GIVEN RECORDS ->
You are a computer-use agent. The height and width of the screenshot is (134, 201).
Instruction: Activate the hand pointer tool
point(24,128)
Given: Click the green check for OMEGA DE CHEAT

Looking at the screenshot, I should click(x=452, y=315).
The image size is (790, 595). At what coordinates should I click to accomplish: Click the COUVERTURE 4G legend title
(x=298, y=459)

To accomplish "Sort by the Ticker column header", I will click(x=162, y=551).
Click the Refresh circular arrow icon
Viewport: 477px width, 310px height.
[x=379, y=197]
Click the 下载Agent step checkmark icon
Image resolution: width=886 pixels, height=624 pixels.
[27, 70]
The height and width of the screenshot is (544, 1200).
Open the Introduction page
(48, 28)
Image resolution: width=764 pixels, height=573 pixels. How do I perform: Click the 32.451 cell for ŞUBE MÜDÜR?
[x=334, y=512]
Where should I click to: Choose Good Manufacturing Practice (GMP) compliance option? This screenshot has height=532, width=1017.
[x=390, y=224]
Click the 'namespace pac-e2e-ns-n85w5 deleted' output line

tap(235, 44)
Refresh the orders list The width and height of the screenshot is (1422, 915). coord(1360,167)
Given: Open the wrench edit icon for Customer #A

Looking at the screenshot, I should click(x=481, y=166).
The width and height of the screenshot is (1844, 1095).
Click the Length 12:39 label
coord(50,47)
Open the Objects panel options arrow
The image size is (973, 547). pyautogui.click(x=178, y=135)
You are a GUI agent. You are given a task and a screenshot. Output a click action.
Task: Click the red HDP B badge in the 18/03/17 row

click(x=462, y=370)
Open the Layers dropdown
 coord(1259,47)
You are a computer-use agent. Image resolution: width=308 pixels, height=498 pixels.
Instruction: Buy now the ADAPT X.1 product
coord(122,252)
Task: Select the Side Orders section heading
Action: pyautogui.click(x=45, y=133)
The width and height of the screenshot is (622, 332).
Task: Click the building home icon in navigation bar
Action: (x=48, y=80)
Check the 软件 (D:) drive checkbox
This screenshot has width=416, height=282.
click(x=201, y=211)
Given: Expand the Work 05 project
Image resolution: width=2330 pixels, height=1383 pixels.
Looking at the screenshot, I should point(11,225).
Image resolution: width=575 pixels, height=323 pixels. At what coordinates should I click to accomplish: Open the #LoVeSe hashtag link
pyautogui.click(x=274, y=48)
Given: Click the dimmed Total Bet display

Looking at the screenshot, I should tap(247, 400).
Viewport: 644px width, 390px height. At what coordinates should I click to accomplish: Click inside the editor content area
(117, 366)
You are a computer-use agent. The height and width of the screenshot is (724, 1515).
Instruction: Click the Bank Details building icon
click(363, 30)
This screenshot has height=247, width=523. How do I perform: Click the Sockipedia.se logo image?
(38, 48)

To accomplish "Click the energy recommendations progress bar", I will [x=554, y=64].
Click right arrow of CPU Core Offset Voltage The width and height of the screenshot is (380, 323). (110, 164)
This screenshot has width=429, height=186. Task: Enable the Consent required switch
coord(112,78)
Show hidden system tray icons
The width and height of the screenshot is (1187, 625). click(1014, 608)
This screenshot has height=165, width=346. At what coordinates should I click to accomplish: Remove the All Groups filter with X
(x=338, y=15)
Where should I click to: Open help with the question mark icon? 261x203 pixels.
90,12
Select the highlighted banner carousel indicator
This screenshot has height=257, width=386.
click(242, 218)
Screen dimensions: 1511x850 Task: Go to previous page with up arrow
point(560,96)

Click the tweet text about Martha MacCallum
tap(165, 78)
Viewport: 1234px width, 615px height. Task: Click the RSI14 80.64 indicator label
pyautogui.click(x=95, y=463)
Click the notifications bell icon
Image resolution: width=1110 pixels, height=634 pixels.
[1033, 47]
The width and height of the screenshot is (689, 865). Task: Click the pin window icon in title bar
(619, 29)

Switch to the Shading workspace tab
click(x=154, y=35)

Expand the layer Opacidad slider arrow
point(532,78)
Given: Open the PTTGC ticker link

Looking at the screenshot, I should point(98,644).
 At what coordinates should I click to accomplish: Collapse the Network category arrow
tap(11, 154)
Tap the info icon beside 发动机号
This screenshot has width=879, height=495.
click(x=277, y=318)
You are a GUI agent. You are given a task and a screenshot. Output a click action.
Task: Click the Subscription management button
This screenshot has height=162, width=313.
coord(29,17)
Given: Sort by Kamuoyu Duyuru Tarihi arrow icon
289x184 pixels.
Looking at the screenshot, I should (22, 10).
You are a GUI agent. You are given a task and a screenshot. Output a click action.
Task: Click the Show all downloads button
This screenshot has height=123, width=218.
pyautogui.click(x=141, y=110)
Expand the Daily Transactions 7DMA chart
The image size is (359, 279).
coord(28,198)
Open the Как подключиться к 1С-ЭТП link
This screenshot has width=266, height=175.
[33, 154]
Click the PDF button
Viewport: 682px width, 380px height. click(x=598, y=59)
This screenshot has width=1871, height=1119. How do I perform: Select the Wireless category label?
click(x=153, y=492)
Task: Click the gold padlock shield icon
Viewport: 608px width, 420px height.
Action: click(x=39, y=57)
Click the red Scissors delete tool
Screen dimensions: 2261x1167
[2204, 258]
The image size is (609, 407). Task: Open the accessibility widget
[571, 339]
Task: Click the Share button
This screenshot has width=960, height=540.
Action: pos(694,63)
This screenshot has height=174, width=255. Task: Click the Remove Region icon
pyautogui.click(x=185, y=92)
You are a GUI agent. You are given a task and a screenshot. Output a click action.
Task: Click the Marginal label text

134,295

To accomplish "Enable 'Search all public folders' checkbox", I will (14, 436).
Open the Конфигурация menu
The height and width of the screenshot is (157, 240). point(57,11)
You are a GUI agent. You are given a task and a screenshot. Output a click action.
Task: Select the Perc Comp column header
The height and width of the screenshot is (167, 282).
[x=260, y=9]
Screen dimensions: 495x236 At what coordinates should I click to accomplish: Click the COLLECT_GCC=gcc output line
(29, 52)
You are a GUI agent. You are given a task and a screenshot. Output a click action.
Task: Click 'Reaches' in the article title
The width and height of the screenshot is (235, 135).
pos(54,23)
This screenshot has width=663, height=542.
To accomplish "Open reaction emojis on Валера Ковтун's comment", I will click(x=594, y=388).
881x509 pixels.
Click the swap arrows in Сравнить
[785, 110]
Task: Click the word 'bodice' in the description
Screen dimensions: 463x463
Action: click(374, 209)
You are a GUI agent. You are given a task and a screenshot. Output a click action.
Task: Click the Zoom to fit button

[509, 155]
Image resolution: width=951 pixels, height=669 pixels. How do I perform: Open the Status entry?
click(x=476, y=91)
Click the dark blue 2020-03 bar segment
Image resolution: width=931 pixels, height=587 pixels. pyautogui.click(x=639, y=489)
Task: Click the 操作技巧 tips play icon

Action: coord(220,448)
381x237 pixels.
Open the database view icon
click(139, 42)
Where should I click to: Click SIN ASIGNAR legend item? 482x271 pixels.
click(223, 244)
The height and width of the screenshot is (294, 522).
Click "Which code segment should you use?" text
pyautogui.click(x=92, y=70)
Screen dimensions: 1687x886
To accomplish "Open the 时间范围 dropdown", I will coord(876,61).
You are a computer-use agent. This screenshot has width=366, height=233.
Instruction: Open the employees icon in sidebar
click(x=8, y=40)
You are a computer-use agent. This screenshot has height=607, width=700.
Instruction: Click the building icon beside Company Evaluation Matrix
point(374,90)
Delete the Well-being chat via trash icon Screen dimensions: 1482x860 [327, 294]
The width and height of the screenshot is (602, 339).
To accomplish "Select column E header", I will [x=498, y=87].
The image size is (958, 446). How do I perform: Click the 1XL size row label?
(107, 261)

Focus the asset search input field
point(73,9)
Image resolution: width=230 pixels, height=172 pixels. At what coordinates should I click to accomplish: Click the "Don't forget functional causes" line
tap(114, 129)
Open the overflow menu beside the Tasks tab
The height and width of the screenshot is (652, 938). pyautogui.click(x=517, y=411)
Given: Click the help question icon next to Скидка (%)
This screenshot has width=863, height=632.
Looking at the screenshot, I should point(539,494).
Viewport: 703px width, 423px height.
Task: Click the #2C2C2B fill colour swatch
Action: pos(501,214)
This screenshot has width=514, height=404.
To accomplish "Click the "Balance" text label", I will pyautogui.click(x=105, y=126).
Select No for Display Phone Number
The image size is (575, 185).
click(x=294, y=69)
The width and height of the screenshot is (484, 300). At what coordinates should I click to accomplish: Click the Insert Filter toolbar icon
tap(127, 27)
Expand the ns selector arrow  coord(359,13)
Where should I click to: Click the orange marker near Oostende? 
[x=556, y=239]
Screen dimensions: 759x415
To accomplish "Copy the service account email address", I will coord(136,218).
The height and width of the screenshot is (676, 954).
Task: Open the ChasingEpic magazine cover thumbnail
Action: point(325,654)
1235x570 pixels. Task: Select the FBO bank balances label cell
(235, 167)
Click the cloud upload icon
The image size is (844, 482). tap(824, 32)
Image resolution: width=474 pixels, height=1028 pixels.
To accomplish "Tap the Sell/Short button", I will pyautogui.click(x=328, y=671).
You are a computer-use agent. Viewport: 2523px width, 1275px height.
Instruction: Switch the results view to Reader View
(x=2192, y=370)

EXERCISE REQUIREMENTS -> Duplicate the entries from the line that contains "The height and width of the screenshot is (294, 522)." through the line that contains "point(73,9)", keeping every line the same.

TASK SOLUTION ->
The height and width of the screenshot is (294, 522).
Click "Which code segment should you use?" text
pyautogui.click(x=92, y=70)
Screen dimensions: 1687x886
To accomplish "Open the 时间范围 dropdown", I will coord(876,61).
You are a computer-use agent. This screenshot has width=366, height=233.
Instruction: Open the employees icon in sidebar
click(x=8, y=40)
You are a computer-use agent. This screenshot has height=607, width=700.
Instruction: Click the building icon beside Company Evaluation Matrix
point(374,90)
Delete the Well-being chat via trash icon Screen dimensions: 1482x860 [327, 294]
The width and height of the screenshot is (602, 339).
To accomplish "Select column E header", I will [x=498, y=87].
The image size is (958, 446). How do I perform: Click the 1XL size row label?
(107, 261)

Focus the asset search input field
point(73,9)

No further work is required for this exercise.